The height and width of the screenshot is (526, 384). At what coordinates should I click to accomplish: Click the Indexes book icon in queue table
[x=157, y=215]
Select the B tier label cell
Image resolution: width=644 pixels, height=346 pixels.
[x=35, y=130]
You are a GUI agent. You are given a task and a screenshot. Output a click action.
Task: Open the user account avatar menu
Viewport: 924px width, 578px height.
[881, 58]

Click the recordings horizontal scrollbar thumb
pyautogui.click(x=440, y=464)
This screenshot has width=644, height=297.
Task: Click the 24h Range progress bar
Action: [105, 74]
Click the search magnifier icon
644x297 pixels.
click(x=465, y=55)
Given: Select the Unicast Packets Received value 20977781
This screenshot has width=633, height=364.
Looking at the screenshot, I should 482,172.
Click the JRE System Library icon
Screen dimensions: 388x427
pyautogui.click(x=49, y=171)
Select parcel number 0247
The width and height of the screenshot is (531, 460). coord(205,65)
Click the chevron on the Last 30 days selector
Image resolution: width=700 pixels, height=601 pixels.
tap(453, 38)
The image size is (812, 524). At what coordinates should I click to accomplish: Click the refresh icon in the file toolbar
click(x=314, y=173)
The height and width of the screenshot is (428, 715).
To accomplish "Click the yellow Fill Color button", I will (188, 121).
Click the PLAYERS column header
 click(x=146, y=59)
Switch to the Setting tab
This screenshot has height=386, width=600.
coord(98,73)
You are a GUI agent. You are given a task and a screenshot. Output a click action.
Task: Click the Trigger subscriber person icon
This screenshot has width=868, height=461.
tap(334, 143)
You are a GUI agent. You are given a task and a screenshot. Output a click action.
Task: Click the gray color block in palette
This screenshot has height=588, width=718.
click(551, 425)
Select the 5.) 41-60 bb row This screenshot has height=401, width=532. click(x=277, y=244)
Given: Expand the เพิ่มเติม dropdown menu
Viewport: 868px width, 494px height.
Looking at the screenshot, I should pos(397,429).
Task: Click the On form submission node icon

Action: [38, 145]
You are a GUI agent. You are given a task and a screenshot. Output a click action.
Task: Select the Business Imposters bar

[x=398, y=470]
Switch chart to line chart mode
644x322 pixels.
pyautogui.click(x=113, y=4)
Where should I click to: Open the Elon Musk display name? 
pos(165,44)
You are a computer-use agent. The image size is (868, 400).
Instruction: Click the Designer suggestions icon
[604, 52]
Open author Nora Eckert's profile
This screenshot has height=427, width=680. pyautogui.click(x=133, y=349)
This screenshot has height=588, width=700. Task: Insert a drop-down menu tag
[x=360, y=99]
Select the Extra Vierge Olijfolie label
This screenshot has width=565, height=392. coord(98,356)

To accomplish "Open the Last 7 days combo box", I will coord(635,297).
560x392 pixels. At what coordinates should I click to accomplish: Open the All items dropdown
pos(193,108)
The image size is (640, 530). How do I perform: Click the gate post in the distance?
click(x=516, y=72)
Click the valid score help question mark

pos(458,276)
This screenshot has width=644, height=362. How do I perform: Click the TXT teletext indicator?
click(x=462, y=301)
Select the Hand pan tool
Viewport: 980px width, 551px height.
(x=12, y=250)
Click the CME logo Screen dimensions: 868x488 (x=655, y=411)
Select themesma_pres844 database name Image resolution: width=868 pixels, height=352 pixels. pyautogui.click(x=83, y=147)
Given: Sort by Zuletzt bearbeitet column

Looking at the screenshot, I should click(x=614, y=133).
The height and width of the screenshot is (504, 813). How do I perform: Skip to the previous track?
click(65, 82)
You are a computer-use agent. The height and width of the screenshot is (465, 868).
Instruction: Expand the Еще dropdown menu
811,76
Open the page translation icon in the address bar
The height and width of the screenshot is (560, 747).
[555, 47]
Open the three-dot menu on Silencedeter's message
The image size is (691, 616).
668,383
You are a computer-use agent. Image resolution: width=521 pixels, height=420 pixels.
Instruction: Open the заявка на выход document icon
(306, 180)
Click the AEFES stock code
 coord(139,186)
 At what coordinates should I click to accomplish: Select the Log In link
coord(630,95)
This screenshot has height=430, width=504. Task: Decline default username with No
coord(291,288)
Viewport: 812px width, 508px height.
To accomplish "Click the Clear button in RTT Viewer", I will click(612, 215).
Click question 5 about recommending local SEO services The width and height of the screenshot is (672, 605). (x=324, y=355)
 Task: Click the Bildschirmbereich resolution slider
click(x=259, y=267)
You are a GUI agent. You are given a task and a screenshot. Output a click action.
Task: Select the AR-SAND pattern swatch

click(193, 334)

******************************

**Task objective:** Write the entries again, exactly as they stand.

**Exercise solution:**
The height and width of the screenshot is (526, 384). At what coordinates should I click to accomplish: Click the Indexes book icon in queue table
[x=157, y=215]
Select the B tier label cell
Image resolution: width=644 pixels, height=346 pixels.
[x=35, y=130]
You are a GUI agent. You are given a task and a screenshot. Output a click action.
Task: Open the user account avatar menu
Viewport: 924px width, 578px height.
[881, 58]

Click the recordings horizontal scrollbar thumb
pyautogui.click(x=440, y=464)
This screenshot has width=644, height=297.
Task: Click the 24h Range progress bar
Action: [105, 74]
Click the search magnifier icon
644x297 pixels.
click(x=465, y=55)
Given: Select the Unicast Packets Received value 20977781
This screenshot has width=633, height=364.
Looking at the screenshot, I should 482,172.
Click the JRE System Library icon
Screen dimensions: 388x427
pyautogui.click(x=49, y=171)
Select parcel number 0247
The width and height of the screenshot is (531, 460). coord(205,65)
Click the chevron on the Last 30 days selector
Image resolution: width=700 pixels, height=601 pixels.
tap(453, 38)
The image size is (812, 524). At what coordinates should I click to accomplish: Click the refresh icon in the file toolbar
click(x=314, y=173)
The height and width of the screenshot is (428, 715).
To accomplish "Click the yellow Fill Color button", I will (188, 121).
Click the PLAYERS column header
 click(x=146, y=59)
Switch to the Setting tab
This screenshot has height=386, width=600.
coord(98,73)
You are a GUI agent. You are given a task and a screenshot. Output a click action.
Task: Click the Trigger subscriber person icon
This screenshot has width=868, height=461.
tap(334, 143)
You are a GUI agent. You are given a task and a screenshot. Output a click action.
Task: Click the gray color block in palette
This screenshot has height=588, width=718.
click(551, 425)
Select the 5.) 41-60 bb row This screenshot has height=401, width=532. click(x=277, y=244)
Given: Expand the เพิ่มเติม dropdown menu
Viewport: 868px width, 494px height.
Looking at the screenshot, I should pos(397,429).
Task: Click the On form submission node icon

Action: [38, 145]
You are a GUI agent. You are given a task and a screenshot. Output a click action.
Task: Select the Business Imposters bar

[x=398, y=470]
Switch chart to line chart mode
644x322 pixels.
pyautogui.click(x=113, y=4)
Where should I click to: Open the Elon Musk display name? 
pos(165,44)
You are a computer-use agent. The image size is (868, 400).
Instruction: Click the Designer suggestions icon
[604, 52]
Open author Nora Eckert's profile
This screenshot has height=427, width=680. pyautogui.click(x=133, y=349)
This screenshot has height=588, width=700. Task: Insert a drop-down menu tag
[x=360, y=99]
Select the Extra Vierge Olijfolie label
This screenshot has width=565, height=392. coord(98,356)

To accomplish "Open the Last 7 days combo box", I will coord(635,297).
560x392 pixels. At what coordinates should I click to accomplish: Open the All items dropdown
pos(193,108)
The image size is (640, 530). How do I perform: Click the gate post in the distance?
click(x=516, y=72)
Click the valid score help question mark

pos(458,276)
This screenshot has width=644, height=362. How do I perform: Click the TXT teletext indicator?
click(x=462, y=301)
Select the Hand pan tool
Viewport: 980px width, 551px height.
(x=12, y=250)
Click the CME logo Screen dimensions: 868x488 (x=655, y=411)
Select themesma_pres844 database name Image resolution: width=868 pixels, height=352 pixels. pyautogui.click(x=83, y=147)
Given: Sort by Zuletzt bearbeitet column

Looking at the screenshot, I should click(x=614, y=133).
The height and width of the screenshot is (504, 813). How do I perform: Skip to the previous track?
click(65, 82)
You are a computer-use agent. The height and width of the screenshot is (465, 868).
Instruction: Expand the Еще dropdown menu
811,76
Open the page translation icon in the address bar
The height and width of the screenshot is (560, 747).
[555, 47]
Open the three-dot menu on Silencedeter's message
The image size is (691, 616).
668,383
You are a computer-use agent. Image resolution: width=521 pixels, height=420 pixels.
Instruction: Open the заявка на выход document icon
(306, 180)
Click the AEFES stock code
 coord(139,186)
 At what coordinates should I click to accomplish: Select the Log In link
coord(630,95)
This screenshot has height=430, width=504. Task: Decline default username with No
coord(291,288)
Viewport: 812px width, 508px height.
To accomplish "Click the Clear button in RTT Viewer", I will click(612, 215).
Click question 5 about recommending local SEO services The width and height of the screenshot is (672, 605). (x=324, y=355)
 Task: Click the Bildschirmbereich resolution slider
click(x=259, y=267)
You are a GUI agent. You are given a task and a screenshot. Output a click action.
Task: Select the AR-SAND pattern swatch

click(193, 334)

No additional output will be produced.